"Eh, beau brun, t'as confondu ton déguisement d'Halloween avec un bonbon et tu l'as mangé?"

"C'est ça, mon déguisement: je suis un loup-garou sous forme humaine."

Neuf heures du soir venaient à peine de sonner quand les premiers chars de la parade apparurent à l'angle de l'avenue Kitamura et de Barker street. Stoïque au milieu des spectateurs costumés, le major guettait, en vain, le moindre signe de la présence d'Eroica. Il découvrit toutefois qu'il était filé par un inconnu vêtu d'une gabardine. Dès qu'il se sut repéré, l'homme disparut dans la foule. Mais il ne tarda pas à être remplacé par un autre, vêtu à l'identique, qui disparut à son tour quand le major posa les yeux sur lui. Ce manège se répéta au moins trois ou quatre fois, ce qui était amplement suffisant pour plonger le major dans l'inquiétude.
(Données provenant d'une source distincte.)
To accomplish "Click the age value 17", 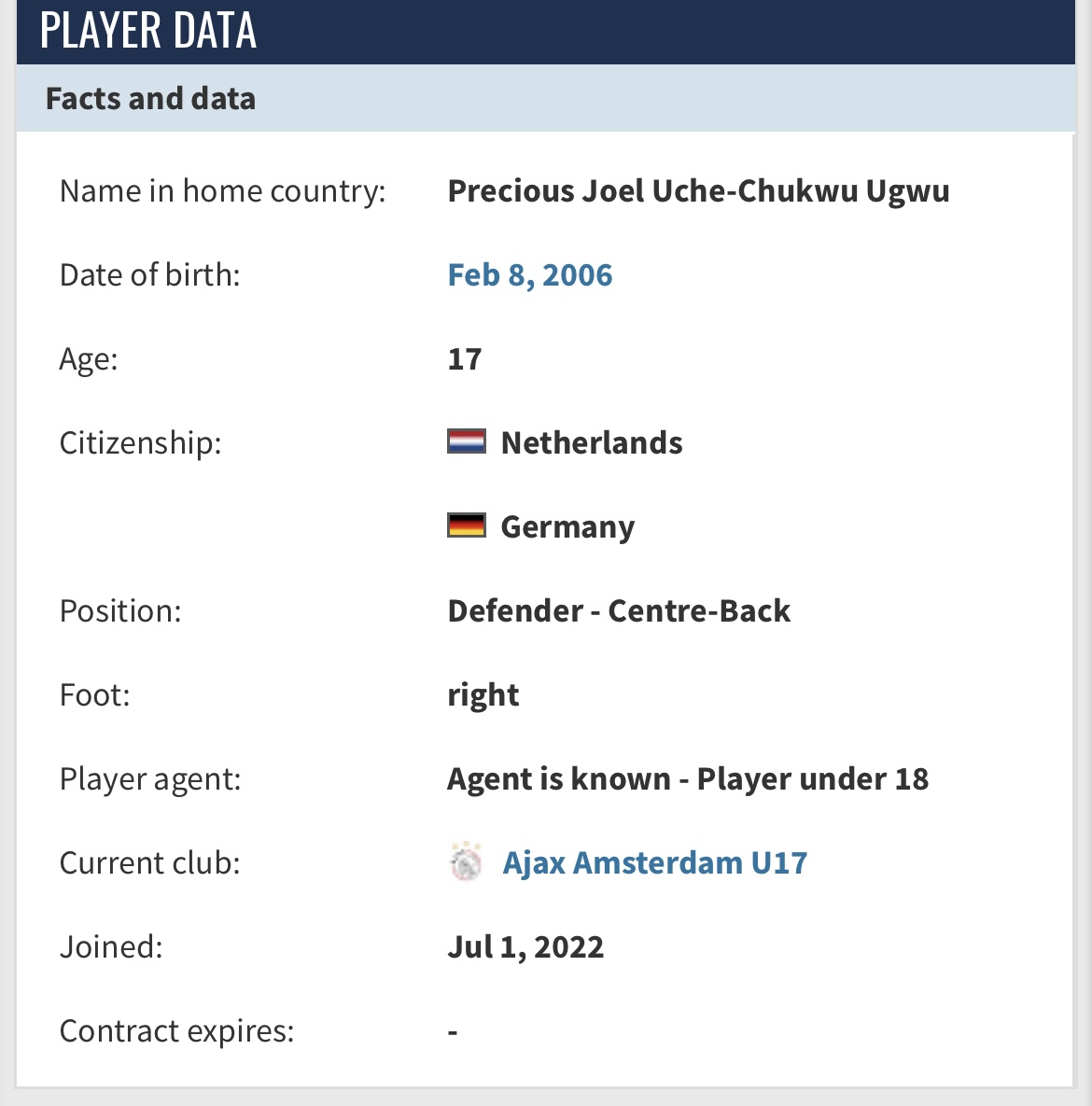I will 465,359.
Se pourraient-ils que les fameux "agents russes" fussent au courant de leur rendez-vous? Si tel était le cas, Eroica le paierait comptant!
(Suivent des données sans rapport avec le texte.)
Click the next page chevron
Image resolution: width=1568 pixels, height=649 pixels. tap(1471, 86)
Soudain, un air d'orgue emplit la nuit étoilée, accompagné d'une mélopée lancinante. Le chaton, endormi dans la poche de la veste du major, s'agita doucement. Un nouveau char franchit la rue d'un train de sénateur, tracté par une décapotable ancienne dont l'allure semblait vaguement familière au major. Même si la carrosserie violet foncé, décorée de guirlandes de chrysanthèmes, ne lui évoquait rien d'autre que le mauvais goût de son propriétaire. Sur le char, un paysage reproduisant une maison hantée victorienne accompagnée de son cimetière, servait de décor à une mariée au visage masqué d'un voile défraîchi, assorti à une robe d'une flamboyante décrépitude. A l'approche du major, elle se tourna dans sa direction, et, d'un geste lent, le pointa du doigt tandis qu'une voix sépulcrale récitait:

"Esprits et fantômes sur vos fiers destriers,

Escortez dans la nuit la belle fiancée,

Des douze coups de minuit aux matines sonnantes,

Nous marcherons ensemble,

Macabre débutante!"

Aussitôt, le major sentit des dizaines de bras le soulever dans les airs. Sourde à ses protestations, une houle de mains le firent alors glisser jusqu'au char comme une tortue retournée. Lassé, semblait-il, de toute cette agitation, le chaton sauta hors de sa poche avec un miaulement sonore et s'évanouit dans une forêt de jambes anonymes. Du coin de l'oeil, le major vit un des hommes à gabardine - encore un!- fixer la scène avec ahurissement. C'est alors que la mariée, d'un mouvement ample, lui lança un bouquet de chrysanthèmes, qu'il attrapa par réflexe plus que par volonté.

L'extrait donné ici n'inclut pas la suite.